(Stored items)
————

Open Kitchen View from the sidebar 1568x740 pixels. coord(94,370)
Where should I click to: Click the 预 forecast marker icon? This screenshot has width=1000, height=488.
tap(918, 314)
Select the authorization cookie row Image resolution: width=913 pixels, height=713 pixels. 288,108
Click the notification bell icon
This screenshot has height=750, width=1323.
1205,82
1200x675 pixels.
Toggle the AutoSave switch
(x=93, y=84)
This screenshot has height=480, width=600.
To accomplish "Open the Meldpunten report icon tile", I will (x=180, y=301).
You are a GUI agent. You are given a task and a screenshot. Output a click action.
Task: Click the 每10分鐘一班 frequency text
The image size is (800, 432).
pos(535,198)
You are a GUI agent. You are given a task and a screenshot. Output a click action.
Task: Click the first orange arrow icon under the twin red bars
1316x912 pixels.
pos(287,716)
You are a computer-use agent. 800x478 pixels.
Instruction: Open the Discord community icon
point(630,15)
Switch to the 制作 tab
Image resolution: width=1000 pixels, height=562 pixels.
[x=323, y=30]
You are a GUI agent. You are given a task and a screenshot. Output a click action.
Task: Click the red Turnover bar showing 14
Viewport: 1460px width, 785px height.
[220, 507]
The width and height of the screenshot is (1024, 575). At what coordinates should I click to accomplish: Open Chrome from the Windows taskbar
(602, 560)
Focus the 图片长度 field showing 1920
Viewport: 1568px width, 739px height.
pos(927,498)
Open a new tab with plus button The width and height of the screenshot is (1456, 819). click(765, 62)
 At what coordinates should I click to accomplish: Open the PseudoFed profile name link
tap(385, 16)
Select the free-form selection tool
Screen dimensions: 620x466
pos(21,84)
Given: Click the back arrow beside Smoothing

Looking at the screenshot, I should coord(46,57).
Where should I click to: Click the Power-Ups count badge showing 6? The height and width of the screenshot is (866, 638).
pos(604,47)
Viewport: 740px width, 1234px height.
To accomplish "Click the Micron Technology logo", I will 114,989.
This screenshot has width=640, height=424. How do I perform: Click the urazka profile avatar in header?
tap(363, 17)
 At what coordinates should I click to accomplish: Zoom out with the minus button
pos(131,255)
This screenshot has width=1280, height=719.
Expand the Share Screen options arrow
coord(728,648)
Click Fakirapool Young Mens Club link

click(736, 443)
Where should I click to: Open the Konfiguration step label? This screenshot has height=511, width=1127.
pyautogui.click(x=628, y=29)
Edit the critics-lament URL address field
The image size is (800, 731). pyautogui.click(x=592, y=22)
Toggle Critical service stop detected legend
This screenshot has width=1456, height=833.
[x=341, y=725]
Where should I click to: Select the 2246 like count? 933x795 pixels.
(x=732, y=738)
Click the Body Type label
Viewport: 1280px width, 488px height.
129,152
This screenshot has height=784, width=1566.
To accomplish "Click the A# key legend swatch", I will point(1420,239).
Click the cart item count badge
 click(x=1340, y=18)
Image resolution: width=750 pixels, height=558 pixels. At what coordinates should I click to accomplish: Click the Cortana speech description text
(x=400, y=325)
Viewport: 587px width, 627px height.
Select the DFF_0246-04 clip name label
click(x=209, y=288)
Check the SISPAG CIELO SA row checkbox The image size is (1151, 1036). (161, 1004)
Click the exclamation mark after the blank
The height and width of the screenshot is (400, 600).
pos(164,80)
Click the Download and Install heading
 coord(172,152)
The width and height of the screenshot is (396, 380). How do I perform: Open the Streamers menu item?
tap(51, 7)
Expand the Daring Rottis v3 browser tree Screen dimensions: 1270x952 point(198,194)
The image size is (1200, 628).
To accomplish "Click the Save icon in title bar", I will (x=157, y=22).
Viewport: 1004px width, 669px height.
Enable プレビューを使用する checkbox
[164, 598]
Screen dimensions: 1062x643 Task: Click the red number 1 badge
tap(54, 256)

————

* _TASK STATEMENT_
The records above need copying. Do it exactly.

* _SOLUTION TO THE EXERCISE_
Open Kitchen View from the sidebar 1568x740 pixels. coord(94,370)
Where should I click to: Click the 预 forecast marker icon? This screenshot has width=1000, height=488.
tap(918, 314)
Select the authorization cookie row Image resolution: width=913 pixels, height=713 pixels. 288,108
Click the notification bell icon
This screenshot has height=750, width=1323.
1205,82
1200x675 pixels.
Toggle the AutoSave switch
(x=93, y=84)
This screenshot has height=480, width=600.
To accomplish "Open the Meldpunten report icon tile", I will (x=180, y=301).
You are a GUI agent. You are given a task and a screenshot. Output a click action.
Task: Click the 每10分鐘一班 frequency text
The image size is (800, 432).
pos(535,198)
You are a GUI agent. You are given a task and a screenshot. Output a click action.
Task: Click the first orange arrow icon under the twin red bars
1316x912 pixels.
pos(287,716)
You are a computer-use agent. 800x478 pixels.
Instruction: Open the Discord community icon
point(630,15)
Switch to the 制作 tab
Image resolution: width=1000 pixels, height=562 pixels.
[x=323, y=30]
You are a GUI agent. You are given a task and a screenshot. Output a click action.
Task: Click the red Turnover bar showing 14
Viewport: 1460px width, 785px height.
[220, 507]
The width and height of the screenshot is (1024, 575). At what coordinates should I click to accomplish: Open Chrome from the Windows taskbar
(602, 560)
Focus the 图片长度 field showing 1920
Viewport: 1568px width, 739px height.
pos(927,498)
Open a new tab with plus button The width and height of the screenshot is (1456, 819). click(765, 62)
 At what coordinates should I click to accomplish: Open the PseudoFed profile name link
tap(385, 16)
Select the free-form selection tool
Screen dimensions: 620x466
pos(21,84)
Given: Click the back arrow beside Smoothing

Looking at the screenshot, I should coord(46,57).
Where should I click to: Click the Power-Ups count badge showing 6? The height and width of the screenshot is (866, 638).
pos(604,47)
Viewport: 740px width, 1234px height.
To accomplish "Click the Micron Technology logo", I will 114,989.
This screenshot has width=640, height=424. How do I perform: Click the urazka profile avatar in header?
tap(363, 17)
 At what coordinates should I click to accomplish: Zoom out with the minus button
pos(131,255)
This screenshot has width=1280, height=719.
Expand the Share Screen options arrow
coord(728,648)
Click Fakirapool Young Mens Club link

click(736, 443)
Where should I click to: Open the Konfiguration step label? This screenshot has height=511, width=1127.
pyautogui.click(x=628, y=29)
Edit the critics-lament URL address field
The image size is (800, 731). pyautogui.click(x=592, y=22)
Toggle Critical service stop detected legend
This screenshot has width=1456, height=833.
[x=341, y=725]
Where should I click to: Select the 2246 like count? 933x795 pixels.
(x=732, y=738)
Click the Body Type label
Viewport: 1280px width, 488px height.
129,152
This screenshot has height=784, width=1566.
To accomplish "Click the A# key legend swatch", I will point(1420,239).
Click the cart item count badge
 click(x=1340, y=18)
Image resolution: width=750 pixels, height=558 pixels. At what coordinates should I click to accomplish: Click the Cortana speech description text
(x=400, y=325)
Viewport: 587px width, 627px height.
Select the DFF_0246-04 clip name label
click(x=209, y=288)
Check the SISPAG CIELO SA row checkbox The image size is (1151, 1036). (161, 1004)
Click the exclamation mark after the blank
The height and width of the screenshot is (400, 600).
pos(164,80)
Click the Download and Install heading
 coord(172,152)
The width and height of the screenshot is (396, 380). How do I perform: Open the Streamers menu item?
tap(51, 7)
Expand the Daring Rottis v3 browser tree Screen dimensions: 1270x952 point(198,194)
The image size is (1200, 628).
To accomplish "Click the Save icon in title bar", I will (x=157, y=22).
Viewport: 1004px width, 669px height.
Enable プレビューを使用する checkbox
[164, 598]
Screen dimensions: 1062x643 Task: Click the red number 1 badge
tap(54, 256)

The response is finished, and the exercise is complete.